Required work: Pull every line with "agent" from the data.

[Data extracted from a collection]
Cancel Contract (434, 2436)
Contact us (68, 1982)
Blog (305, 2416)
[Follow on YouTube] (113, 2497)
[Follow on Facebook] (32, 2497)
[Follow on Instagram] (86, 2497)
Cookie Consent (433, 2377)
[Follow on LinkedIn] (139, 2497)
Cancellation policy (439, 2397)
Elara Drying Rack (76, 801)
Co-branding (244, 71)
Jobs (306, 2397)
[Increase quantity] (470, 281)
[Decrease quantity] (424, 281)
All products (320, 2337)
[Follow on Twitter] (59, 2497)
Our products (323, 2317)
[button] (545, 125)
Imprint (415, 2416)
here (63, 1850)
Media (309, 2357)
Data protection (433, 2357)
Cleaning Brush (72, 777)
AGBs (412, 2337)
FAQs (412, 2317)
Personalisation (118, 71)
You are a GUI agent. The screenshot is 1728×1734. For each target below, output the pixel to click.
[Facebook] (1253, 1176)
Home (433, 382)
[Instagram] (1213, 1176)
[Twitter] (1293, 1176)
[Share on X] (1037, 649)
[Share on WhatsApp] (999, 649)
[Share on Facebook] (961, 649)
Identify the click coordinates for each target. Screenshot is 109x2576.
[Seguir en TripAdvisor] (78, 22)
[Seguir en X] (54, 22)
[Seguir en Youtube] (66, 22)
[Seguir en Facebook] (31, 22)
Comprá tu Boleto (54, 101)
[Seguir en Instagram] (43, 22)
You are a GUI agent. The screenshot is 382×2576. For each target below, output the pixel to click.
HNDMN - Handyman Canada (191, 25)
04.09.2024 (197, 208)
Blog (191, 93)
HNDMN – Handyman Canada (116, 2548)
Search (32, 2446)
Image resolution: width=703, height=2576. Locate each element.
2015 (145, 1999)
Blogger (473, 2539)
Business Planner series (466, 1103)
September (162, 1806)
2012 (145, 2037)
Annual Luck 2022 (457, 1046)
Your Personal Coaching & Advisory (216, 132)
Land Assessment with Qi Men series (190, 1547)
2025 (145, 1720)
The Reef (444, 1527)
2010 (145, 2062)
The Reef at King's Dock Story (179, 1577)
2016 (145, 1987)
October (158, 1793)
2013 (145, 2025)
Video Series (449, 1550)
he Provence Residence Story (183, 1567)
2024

Solution:
You are a GUI agent. The screenshot is 1728×1734. For each target below, output the pixel to click.
You are a GUI agent. The screenshot is 382×2576. For each target below, output the pixel to click.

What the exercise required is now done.